Unfortunately because it’s the truth.
 
#20
Unfortunately because it’s the truth.
Unfortunately such truth is not always helpful. Especially when it comes from random smartfolks, ones who never followed that wise advice themselves.
Or you really think some insightful guys, including practicing coaches, don’t think they’d provide much better help in person? Still they try to help the way they can.
 
#22
Unfortunately such truth is not always helpful. Especially when it comes from random smartfolks, ones who never followed that wise advice themselves.
Or you really think some insightful guys, including practicing coaches, don’t think they’d provide much better help in person? Still they try to help the way they can.
There’s some good advice mixed in with a lot of garbage. The problem for posters who don’t know any better, they don’t know what’s garbage vs gold. If lots of posters are posting the same garbage and making it sound like they really know what they are talking about (and there’s lots of this), the uneducated will likely believe that the garbage advice is gold because so many posters are parroting the same garbage. Hey, if so many people are saying the same thing, it’s probably true, right? Now if all the posters were > 4.5+ players who had all received good instruction along the way, then this might actually be true. But the fact of the matter is that the majority of the posters giving garbage advice are < 4.0 players, most who have not received any good instruction themselves.
 
#24
There’s some good advice mixed in with a lot of garbage. The problem for posters who don’t know any better, they don’t know what’s garbage vs gold. If lots of posters are posting the same garbage and making it sound like they really know what they are talking about (and there’s lots of this), the uneducated will likely believe that the garbage advice is gold because so many posters are parroting the same garbage. Hey, if so many people are saying the same thing, it’s probably true, right? Now if all the posters were > 4.5+ players who had all received good instruction along the way, then this might actually be true. But the fact of the matter is that the majority of the posters giving garbage advice are < 4.0 players, most who have not received any good instruction themselves.

This is completely true, however, when you post on a site like this you should know that's what's going to happen and accept the responsibility to sort out the good from the bad. I think you have to figure out what makes sense for you. Plus, half the time I would guess that people post here just to have a conversation about a sport they love, rather then intending on getting pro level advice, or they want people to tell them how good they are (nothing wrong with that). Over time though if enough people post you start to get a consensus of opinion.

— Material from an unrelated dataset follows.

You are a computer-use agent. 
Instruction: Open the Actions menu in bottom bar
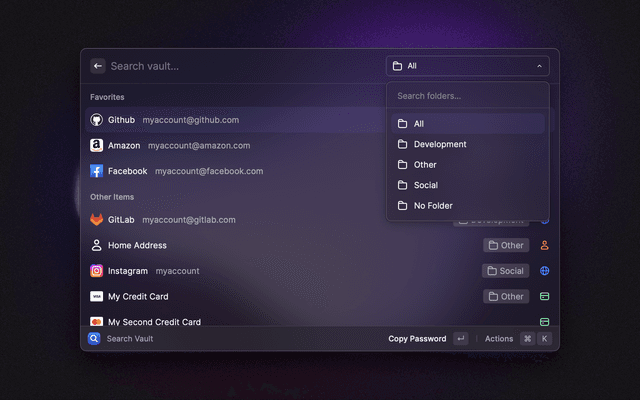[x=499, y=339]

My sense in this case is that the OP, having played for 6 years, has not invested in lessons with a pro, and probably would really benefit from them more than any advice he's going to get here. 4 or 5 focused lessons for someone who has not had instruction can make a huge difference. He's got some problems that an instructor can sort out pretty quick, and a decent base of athleticism to work with.
 
#26
Hi! Here's a video from my latest tennis session. Any advice is greatly appreciated! Been playing now for about 6 years, but lately I have the feeling of being stuck on this level so I'm looking for help here.


Thanks!
Forehand looks quite good it reminds me of Wawrinka!! Backhand looks terrible in comparison. You're falling over hitting it, looks way more unnatural. I hit a 1hander so i cant help you there.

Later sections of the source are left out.